When I was a kid, losing was a motivation to get better. Now losing gets you a trophy.

What about the kid in the next lane that shoots a worse group than the kid with open sights? Do you feel sorry for him?

There's a reason nature has winners and losers.

When my boy takes Hunter's Safety, he will shoot a Remington 510 with open sights that I bought for him when he was negative 2 months old. And he'll shoot circles around the kid with a scope next to him. That's because shooting will be a way of life for him to put dinner on the table, not some silly competition to see who gets to feel bad.


----------



## Elkaholic2 (Feb 24, 2013)

The shooting test is a total of 35 rounds. 30 are scored and you need 15 in a group to pass. 

5- practice round at bullseye in prone position
10- standing at the squirrel in standing position
10- kneeling or standing at the rabbit 
10- prone at the rabbit.

They shoot at 50 feet.
Open or scoped sights are fine.
They look for groupings. Depending on the instructor they may score different
The students can shoot for free at state rifle ranges upon completion of hunter ed. That's where they can practice their marksmanship. Most kids don't have the opportunity to shoot like others do. So they really judge if that student is handling their firearm safely and if they can listen to instructions more than if they can put every round on a quarter at 50 ft.
Yes people do fail the class even adults. For multiple reasons. 

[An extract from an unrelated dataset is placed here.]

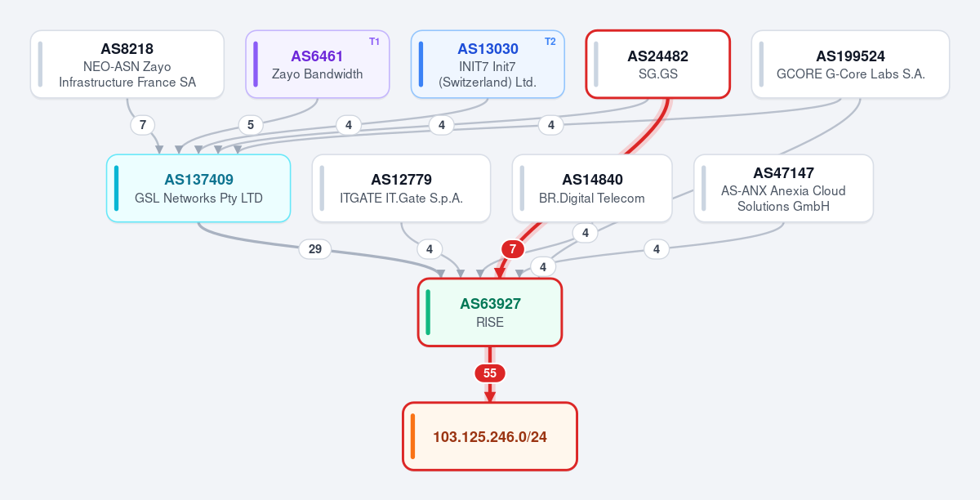Select the AS47147 Anexia Cloud node
The height and width of the screenshot is (500, 980).
783,188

Some kids are better than others. I've seen 9 year olds out shoot 40 year olds and handle a firearm better than adults. I've seen adults not listen to instruction where as a 9 year old did. 

It really give the instructor the chance to see if the kids or students are listening to what has been taught in class and gives them a chance with a real firearm to do so. Remember that this is the first time for most. So yeah, they may not be as good. That's why they are taking hunters ed. To learn!


----------



## Huge29 (Sep 17, 2007)

Elkaholic2 said:


> The students can shoot for free at state rifle ranges upon completion of hunter ed.


I found out that Lee Kay does not currently have a 22 or pistol range as the one burned down a few months ago, so that apparently only leaves a range in Logan I believe it was. 
Thanks for the info guys!


----------



## Dodger (Oct 20, 2009)

The range master let my wife shoot for free with the hunter's safety license at the Bountiful Lions range.


----------



## Huge29 (Sep 17, 2007)

Dodger said:


> The range master let my wife shoot for free with the hunter's safety license at the Bountiful Lions range.


Good to know, I will be utilizing that benefit this Saturday, but they took the whole voucher?? I have had them not charge for kids before, but they did two weeks ago on my last visit.


----------



## Dodger (Oct 20, 2009)

As soon as we mentioned hunter's safety they didn't even want to charge me to shoot. 

We shot up there twice, once with my sister too who was also taking the class. They wouldn't take our money. 

We were practicing prior to the actual class. My wife showed them the voucher and that was it.


----------